Considering how the South Korean girl began to really know English more proficiently when she immigrated to the US and that it was only seven years after the fact, the South Korean girl actually had a high level of English. She spoke without much of a Korean accent at all; her sentences flowed readily and her vocabulary was plentiful. Apart from misusing articles, I could say that she was at near-native fluency (by the way, there are tons of languages such as Korean, Turkish, Russian, Georgian, Vietnamese, etc., where articles don’t exist. I have been in Istanbul for more than three years and I’ve met advanced level students of English who still leave out articles when they need them, or misuse articles).

I would have told the South Korean girl gently that she meant if someone could pass the salt and give her the salt shaker and not get a big laugh out of it. I would just act casual. I only know a few Korean words so who would I be to call her out on incorrectly using English articles?
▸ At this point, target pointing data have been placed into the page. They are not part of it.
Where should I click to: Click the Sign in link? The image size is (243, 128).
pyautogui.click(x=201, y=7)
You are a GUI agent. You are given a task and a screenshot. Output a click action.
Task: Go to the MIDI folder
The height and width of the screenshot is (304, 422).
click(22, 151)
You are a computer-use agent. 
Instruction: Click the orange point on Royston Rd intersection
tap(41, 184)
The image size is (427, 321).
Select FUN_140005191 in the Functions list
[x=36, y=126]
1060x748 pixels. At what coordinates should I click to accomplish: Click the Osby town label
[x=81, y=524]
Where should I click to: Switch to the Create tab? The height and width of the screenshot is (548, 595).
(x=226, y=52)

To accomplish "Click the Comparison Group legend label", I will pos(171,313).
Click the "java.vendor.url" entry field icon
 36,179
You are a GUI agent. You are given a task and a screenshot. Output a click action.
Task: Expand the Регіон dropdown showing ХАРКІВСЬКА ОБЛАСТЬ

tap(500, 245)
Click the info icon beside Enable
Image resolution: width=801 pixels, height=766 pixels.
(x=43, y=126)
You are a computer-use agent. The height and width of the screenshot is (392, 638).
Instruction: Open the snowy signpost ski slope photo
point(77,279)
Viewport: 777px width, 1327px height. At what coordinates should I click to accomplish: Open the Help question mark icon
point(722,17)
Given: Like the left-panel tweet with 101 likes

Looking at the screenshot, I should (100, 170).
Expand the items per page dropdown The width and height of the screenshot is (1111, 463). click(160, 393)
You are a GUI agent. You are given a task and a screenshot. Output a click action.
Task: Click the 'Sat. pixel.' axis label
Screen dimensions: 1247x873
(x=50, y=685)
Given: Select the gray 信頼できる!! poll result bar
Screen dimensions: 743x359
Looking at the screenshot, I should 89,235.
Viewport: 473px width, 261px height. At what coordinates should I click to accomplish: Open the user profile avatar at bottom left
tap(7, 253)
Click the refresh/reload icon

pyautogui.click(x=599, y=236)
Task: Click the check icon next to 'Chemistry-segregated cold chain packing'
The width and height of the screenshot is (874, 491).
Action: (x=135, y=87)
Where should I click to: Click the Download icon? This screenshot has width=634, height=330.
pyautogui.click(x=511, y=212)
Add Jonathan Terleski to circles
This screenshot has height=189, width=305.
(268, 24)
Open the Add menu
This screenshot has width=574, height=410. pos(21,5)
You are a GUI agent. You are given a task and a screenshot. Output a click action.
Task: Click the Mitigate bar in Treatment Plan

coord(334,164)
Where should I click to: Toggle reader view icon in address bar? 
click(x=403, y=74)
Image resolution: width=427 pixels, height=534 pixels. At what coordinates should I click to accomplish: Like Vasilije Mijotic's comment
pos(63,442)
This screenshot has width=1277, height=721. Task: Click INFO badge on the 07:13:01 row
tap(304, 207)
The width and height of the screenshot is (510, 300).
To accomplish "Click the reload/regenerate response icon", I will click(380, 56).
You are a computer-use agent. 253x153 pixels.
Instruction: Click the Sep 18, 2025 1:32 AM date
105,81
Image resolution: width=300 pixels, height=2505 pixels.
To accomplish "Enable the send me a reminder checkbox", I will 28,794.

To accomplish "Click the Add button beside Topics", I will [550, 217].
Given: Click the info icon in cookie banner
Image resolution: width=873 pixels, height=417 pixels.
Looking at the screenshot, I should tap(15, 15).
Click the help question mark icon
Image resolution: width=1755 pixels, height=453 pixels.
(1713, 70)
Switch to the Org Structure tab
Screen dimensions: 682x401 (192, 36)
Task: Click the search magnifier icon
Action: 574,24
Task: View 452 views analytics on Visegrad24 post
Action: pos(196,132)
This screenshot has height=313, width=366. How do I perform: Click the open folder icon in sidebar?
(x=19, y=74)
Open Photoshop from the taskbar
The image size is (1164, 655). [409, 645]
I care about people more than their ability to speak English as anyone can agree that people are much more than the languages that they know. It’s enough to know that there are a lot of people studying English now in order to communicate and I think that English speakers ought to be more grateful and empathetic to those who take their precious time to learn English particularly to those who speak English nearly as well as their native languages. It’s a hard achievement.

For those who are not so good in English, I repeat, English speakers should care more about what the speaker is communicating more than care about how simple of complex the speaker’s sentence is. Listening for the sake of just picking out someone’s mistakes is like ridiculing the English learner and not showing the English learner compassion.

It’s about time that more English speakers were kinder to non-native English speakers. It’s okay to correct someone’s grammatical errors but sensitively and always keeping in mind first to listen to care about what the speaker wants to say and then politely mention the grammatical mistakes that were made.